Material for the task
_ _ _ _ _

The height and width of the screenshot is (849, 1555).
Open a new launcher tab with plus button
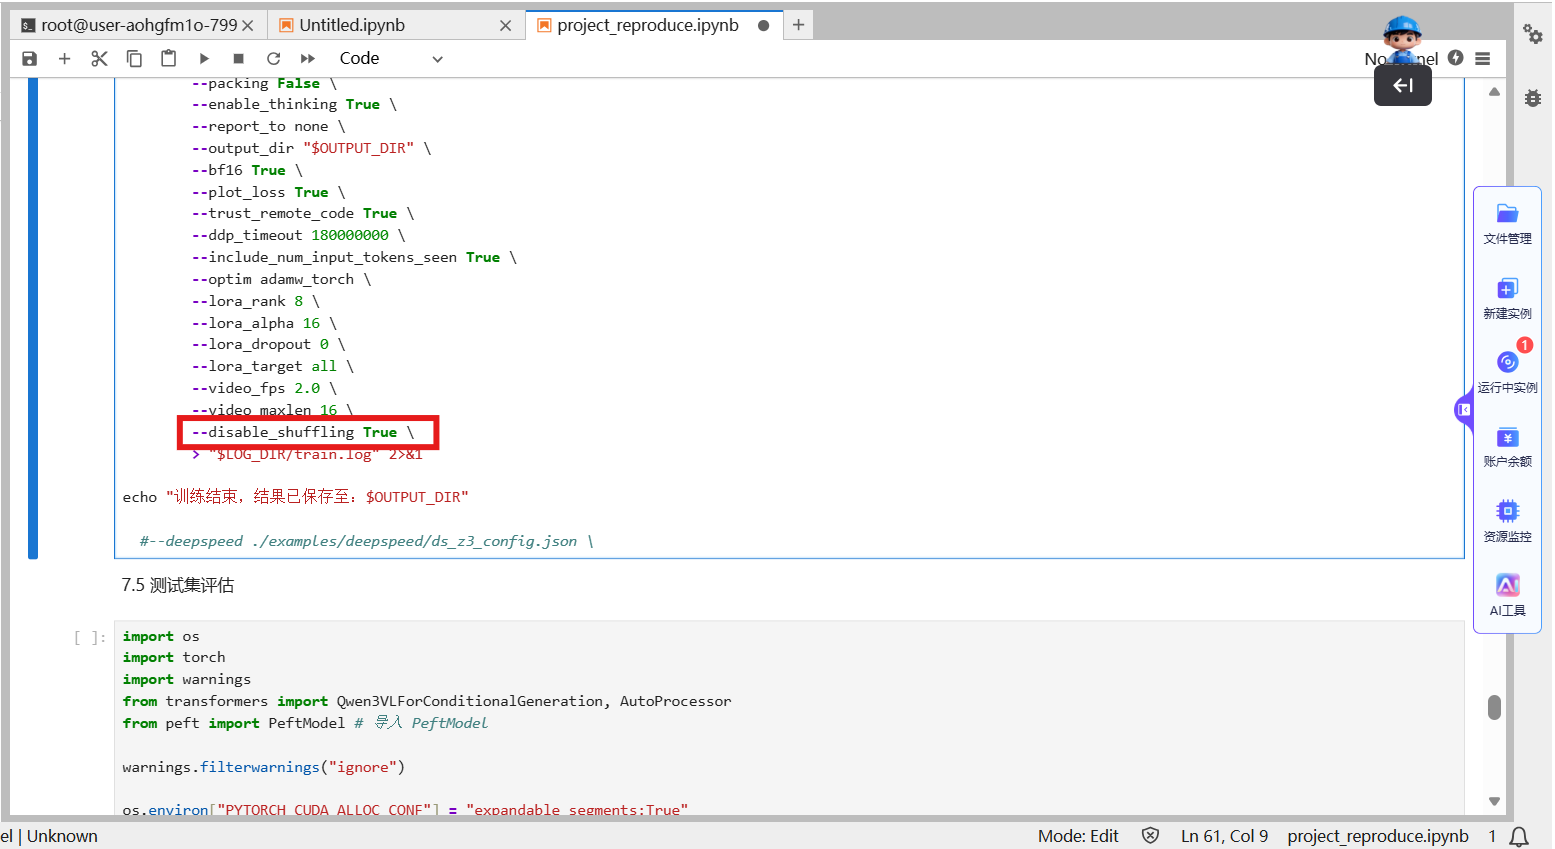pyautogui.click(x=798, y=25)
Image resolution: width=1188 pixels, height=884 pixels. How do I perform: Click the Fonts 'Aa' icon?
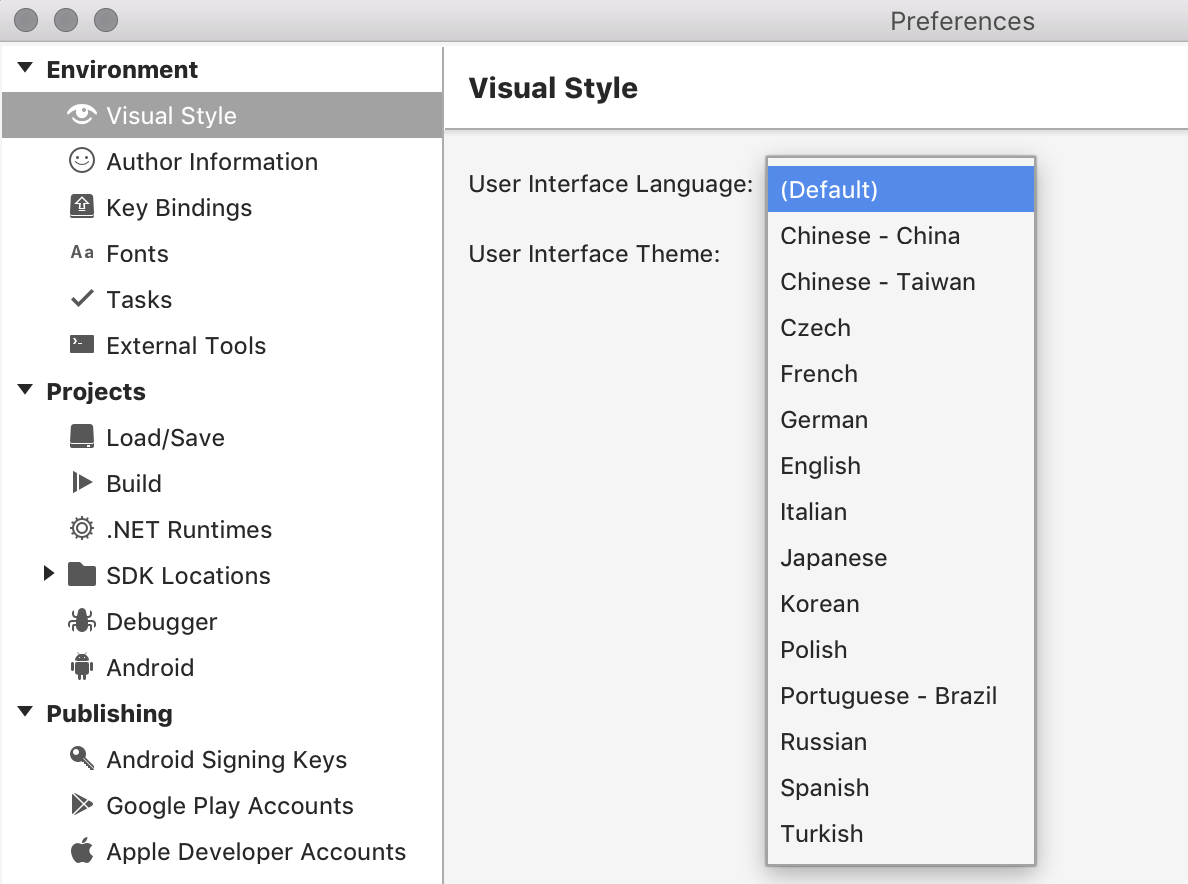(82, 253)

_ _ _ _ _

Exercise description
Give back all of the data exactly, but not the pictures.

Solution to the exercise
The height and width of the screenshot is (849, 1555).
Open a new launcher tab with plus button
pyautogui.click(x=798, y=25)
Image resolution: width=1188 pixels, height=884 pixels. How do I perform: Click the Fonts 'Aa' icon?
(82, 253)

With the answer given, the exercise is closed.